Cartório aponta outra lei

Procurado pela reportagem, o Cartório do 1º Ofício da 1ª Zona de Vila Velha informou para A Gazeta que se baseia em outra lei e em um decreto para a apresentar a negativa do desconto no registro.

Segundo o cartório, o comprador deve atestar que o imóvel a ser registrado “é o primeiro adquirido, declaração do vendedor, sob as penas da lei, atestando que o imóvel nunca foi habitado e declaração firmada pelo agente financeiro responsável atestando o enquadramento da operação às condições estabelecidas para o Programa Minha Casa, Minha Vida”.

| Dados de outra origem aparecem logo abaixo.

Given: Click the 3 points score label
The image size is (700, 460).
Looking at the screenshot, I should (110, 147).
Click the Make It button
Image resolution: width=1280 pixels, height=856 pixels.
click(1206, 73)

“Há uma razão para o benefício ser dado para imóveis novos e não para usados: o imóvel usado não gera o mesmo desenvolvimento econômico que o imóvel novo. O imóvel novo além de movimentar o mercado imobiliário gera emprego, move o mercado da construção, de modo que os incentivos para imóveis novos devem ser sempre maiores do que simplesmente o usado, já que se trata de “incentivo” por renúncia de receita por parte do estado e dos demais envolvidos”, pontua o cartório, em nota.

O órgão ainda afirma que, desde 2019, quando a gestão atual assumiu o espaço, muitos questionamentos sobre a cobrança foram feitos nas esferas judiciais e administrativas. Entretanto, segundo o cartório, todas as reclamações foram arquivadas, “uma vez que todas as esferas consideraram que a cobrança estava correta”.

De acordo com Helvécio Castelo, diretor de Registro de Imóveis do Sindicato dos Notários e Registradores do Estado do Espírito Santo (Sinoreg-ES), o enquadramento ou não para o desconto depende de vários requisitos definidos na legislação federal. "Os cartórios não têm qualquer espaço para atender ou negar deliberadamente [o desconto no ato do registro], sob pena de sofrer sanções da Corregedoria Geral de Justiça do Espírito Santo, responsável por fiscalizar a atuação de todos os mais de 300 cartórios do Estado".

Já segundo o advogado Diovano Rosseti, também especialista em Direito Imobiliário, o aparente conflito das legislações depende do bom senso dos envolvidos no processo de compra e venda de imóveis.

“Se existe a dúvida e o conflito dos textos, o cidadão pode fazer um requerimento ao próprio cartório ou então à Justiça. No caso, pode ser o primeiro imóvel da pessoa, mas não a primeira habitação daquele imóvel, é nisso que o cartório se baseia para que possa receber o valor integral no ato do registro. Esse conflito infelizmente levará tempo para ser sanado, então, depende do entendimento de cada pessoa para que o processo seja justo para ambos os envolvidos”, frisa.

Sandro Câmara, por sua vez, afirma que, diante de qualquer dúvida, o cidadão deve contar com um profissional do Direito para que todo o processo seja encaminhado da melhor maneira possível.

“A Defensoria Pública também pode ser um caminho para ajudar nesse tipo de situação, a depender da renda do comprador do imóvel. Vale salientar, que se identificada alguma irregularidade ou cobrança indevida, a Corregedoria pode impor a obrigatoriedade de aplicação do desconto e uma possível multa ao cartório. O Código de Defesa do Consumidor prevê que, nesses casos, o cartório pode ser condenado a devolver o dobro do valor cobrado indevidamente”, conclui o advogado.